France has seen the highest number of coronavirus cases in five months after it was found on Friday that 7,379 people were infected with the virus
Portugal is the youngest country to see an increase. In Spain, France and Italy, the number of coronavirus cases has risen sharply as a second wave of infections has started across Europe
A man is being tested for coronavirus in Paris after a huge spike in cases, sparking fears of a new lockdown
President Macron, who wore face-covering yesterday, said it was dangerous to rule out a scenario
The surge has opened up the possibility that the government may be forced to close the country again, and President Macron told journalists it was dangerous to rule out a scenario.
"We are doing everything we can to avoid a further lockdown, and in particular a nationwide lockdown," President Emmanuel Macron told journalists on Friday. He added that it would be dangerous to rule out a scenario.
In a weekly review of the pandemic, the Ministry of Health said the country was seeing "an exponential rate of virus transmission."
Like other hard-hit Western European countries, France imposed a sudden and severe lockdown in March, with most residents confined to their homes.
The restrictions were gradually lifted starting May 11 after infections dropped sharply.
Authorities are now looking for ways to limit the spread of the disease without another lockdown.
On Friday, Parisians were ordered to wear masks outdoors at all times in the capital.
The reopening of schools on Tuesday next week was widely expected as an important step back toward normalcy.

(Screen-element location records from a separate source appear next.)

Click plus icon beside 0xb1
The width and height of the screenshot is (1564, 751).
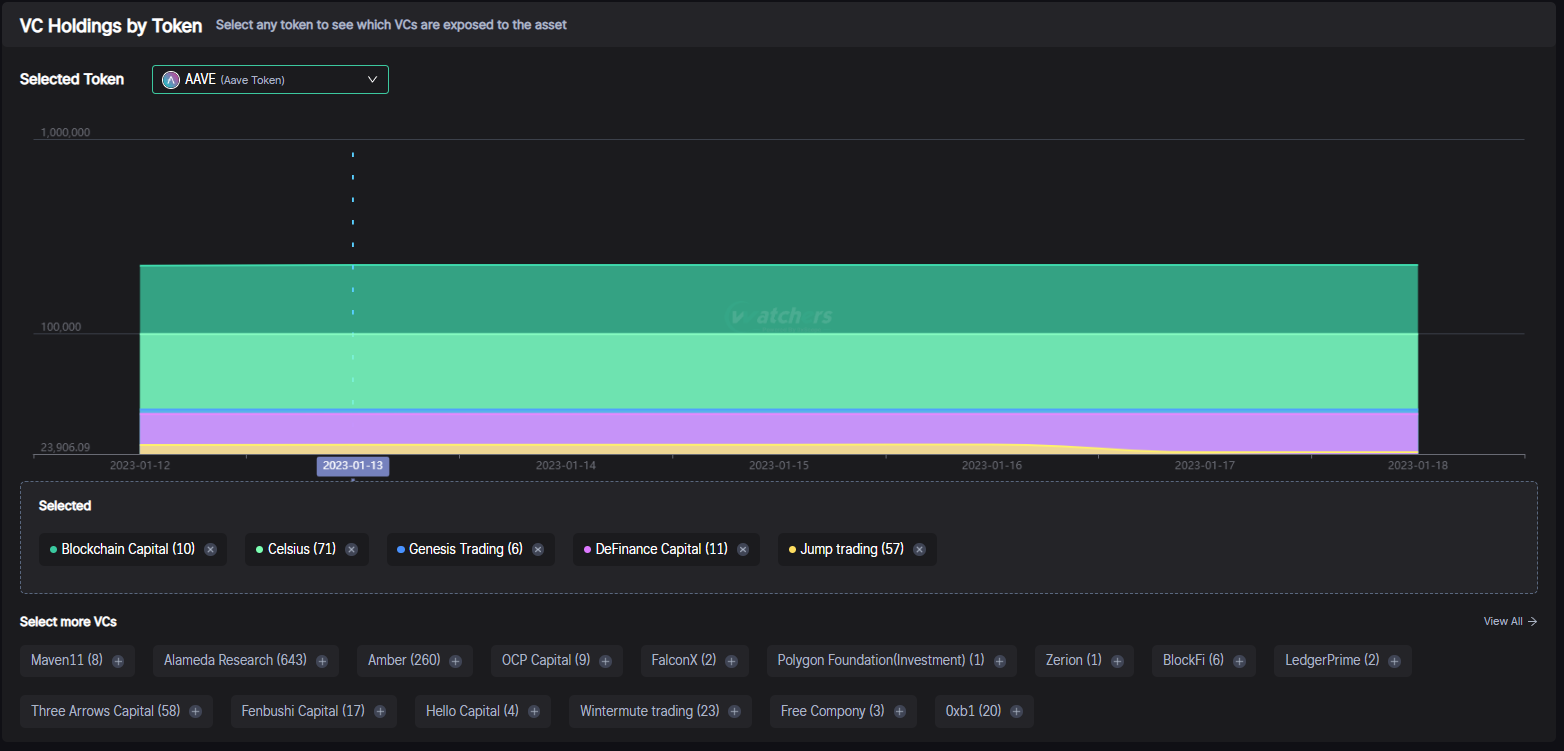1016,712
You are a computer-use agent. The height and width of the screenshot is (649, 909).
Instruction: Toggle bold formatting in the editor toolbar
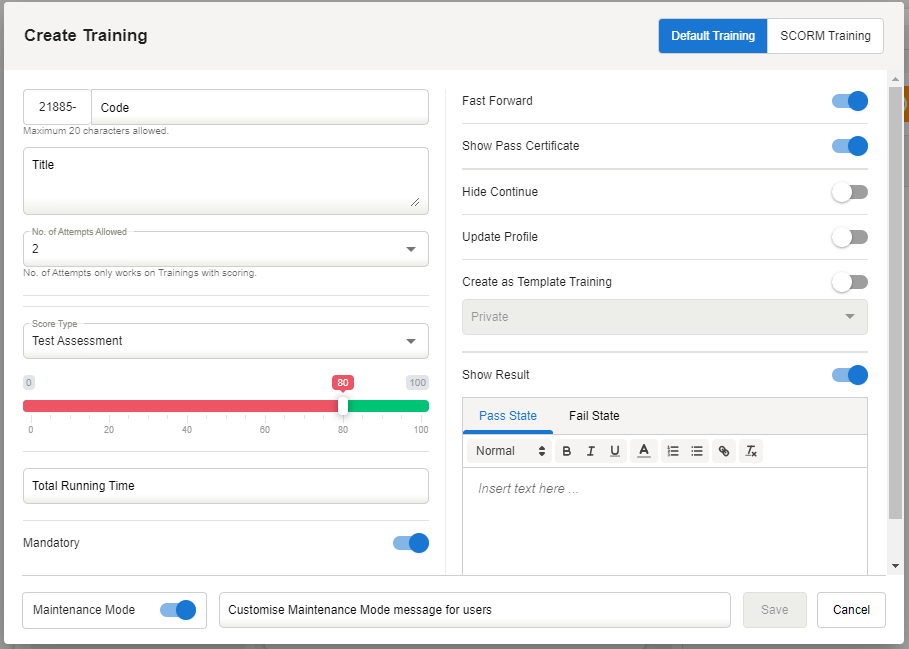[x=567, y=451]
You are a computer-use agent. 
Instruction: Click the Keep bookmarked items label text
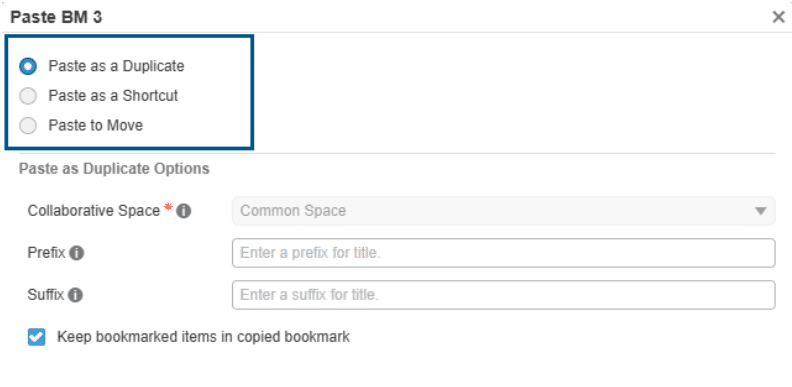click(x=204, y=337)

More than 12 million children will be returning to school, most for the first time in more than five months.
So far, the rapid increase in the number of cases has not resulted in a similar increase in hospital stays or deaths.
The ministry reported 20 new COVID-19 deaths on Friday, bringing the cumulative total to 30,596.
The number of people hospitalized with the disease was unchanged at 4,535 and the number in the intensive care unit increased by six to 387.
Authorities say the virus is now spreading among younger people who are less likely to show severe symptoms.
Two weeks after France's lockdown ended on May 11, the number of new daily infections fell to a low of 115 and a 7-day average low of 272.
However, as the country gradually reopened restaurants, museums, and shopping malls, the number of newly confirmed cases rose to around 500 a day by the end of June.
By the end of July this value doubled to around 1,000 per day, by mid-August again to around 2,000 and this week rose to over 5,000.
Meanwhile, Border Force officials only want to screen less than a third of arrivals at UK airports on the ground.
The government has put in place measures requiring passengers coming to the UK to fill out an online form before entering the UK from any country.
This includes countries or areas not on the mandatory self-isolation list and guidelines state that the form must be completed within 48 hours of returning to the UK.
However, according to a Guardian source, a target of just 30 percent has been set for agents who check passenger papers upon arrival in the country.
The Parisians pictured today in the French capital have now been ordered to wear masks outside at all times
Passengers entering the UK from a number of countries including France and the Netherlands are expected to self-isolate. The government uses data from completed online forms to ensure this is done correctly.
However, sources said that of the 30 percent screened by Border Force on-site, 10 percent had not completed any forms.
Border guards are expected to manually scan a QR code at the top of the passenger document to verify that it was successfully completed upon arrival in the country.
This is also to ensure that the government can contact passengers if someone they have been traveling with develops coronavirus symptoms.